TASK. Output only the line that contains "Click 'Добавить в корзину' button" and the lines after it, all verbatim, through the last one below.

↓↓↓

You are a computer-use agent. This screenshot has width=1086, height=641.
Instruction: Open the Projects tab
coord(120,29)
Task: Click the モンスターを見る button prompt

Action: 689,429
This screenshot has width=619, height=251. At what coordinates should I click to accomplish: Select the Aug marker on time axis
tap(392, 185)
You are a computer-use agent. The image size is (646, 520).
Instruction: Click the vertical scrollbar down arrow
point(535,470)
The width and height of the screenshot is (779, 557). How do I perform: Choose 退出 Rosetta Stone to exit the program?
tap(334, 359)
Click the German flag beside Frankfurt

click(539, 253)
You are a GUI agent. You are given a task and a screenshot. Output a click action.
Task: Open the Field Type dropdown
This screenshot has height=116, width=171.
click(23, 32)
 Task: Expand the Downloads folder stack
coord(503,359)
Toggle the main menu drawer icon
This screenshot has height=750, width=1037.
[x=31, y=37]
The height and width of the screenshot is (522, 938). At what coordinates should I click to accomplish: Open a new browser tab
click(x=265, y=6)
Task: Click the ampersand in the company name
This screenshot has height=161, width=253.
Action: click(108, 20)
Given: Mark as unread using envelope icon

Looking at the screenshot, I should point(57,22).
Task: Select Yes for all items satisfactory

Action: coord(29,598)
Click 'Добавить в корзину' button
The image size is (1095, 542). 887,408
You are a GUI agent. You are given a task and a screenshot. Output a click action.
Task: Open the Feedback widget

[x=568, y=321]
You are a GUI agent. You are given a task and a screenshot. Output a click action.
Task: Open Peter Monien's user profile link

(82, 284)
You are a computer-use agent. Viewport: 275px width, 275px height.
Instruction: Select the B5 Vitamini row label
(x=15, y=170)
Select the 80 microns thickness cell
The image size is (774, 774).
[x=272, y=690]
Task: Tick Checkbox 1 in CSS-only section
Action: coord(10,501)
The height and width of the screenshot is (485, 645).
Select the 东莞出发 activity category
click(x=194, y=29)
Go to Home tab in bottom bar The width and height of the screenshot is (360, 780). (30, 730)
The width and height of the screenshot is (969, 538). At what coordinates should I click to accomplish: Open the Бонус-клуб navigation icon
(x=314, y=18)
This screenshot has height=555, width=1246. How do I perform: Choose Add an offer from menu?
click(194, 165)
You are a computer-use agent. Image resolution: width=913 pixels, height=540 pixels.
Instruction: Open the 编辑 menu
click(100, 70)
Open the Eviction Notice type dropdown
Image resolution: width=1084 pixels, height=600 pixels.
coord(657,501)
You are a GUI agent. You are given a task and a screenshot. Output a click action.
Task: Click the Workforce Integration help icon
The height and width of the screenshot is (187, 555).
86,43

↑↑↑

EXERCISE ANSWER.
Click 'Добавить в корзину' button
The image size is (1095, 542). 887,408
You are a GUI agent. You are given a task and a screenshot. Output a click action.
Task: Open the Feedback widget

[x=568, y=321]
You are a GUI agent. You are given a task and a screenshot. Output a click action.
Task: Open Peter Monien's user profile link

(82, 284)
You are a computer-use agent. Viewport: 275px width, 275px height.
Instruction: Select the B5 Vitamini row label
(x=15, y=170)
Select the 80 microns thickness cell
The image size is (774, 774).
[x=272, y=690]
Task: Tick Checkbox 1 in CSS-only section
Action: coord(10,501)
The height and width of the screenshot is (485, 645).
Select the 东莞出发 activity category
click(x=194, y=29)
Go to Home tab in bottom bar The width and height of the screenshot is (360, 780). (30, 730)
The width and height of the screenshot is (969, 538). At what coordinates should I click to accomplish: Open the Бонус-клуб navigation icon
(x=314, y=18)
This screenshot has height=555, width=1246. How do I perform: Choose Add an offer from menu?
click(194, 165)
You are a computer-use agent. Image resolution: width=913 pixels, height=540 pixels.
Instruction: Open the 编辑 menu
click(100, 70)
Open the Eviction Notice type dropdown
Image resolution: width=1084 pixels, height=600 pixels.
coord(657,501)
You are a GUI agent. You are given a task and a screenshot. Output a click action.
Task: Click the Workforce Integration help icon
The height and width of the screenshot is (187, 555).
86,43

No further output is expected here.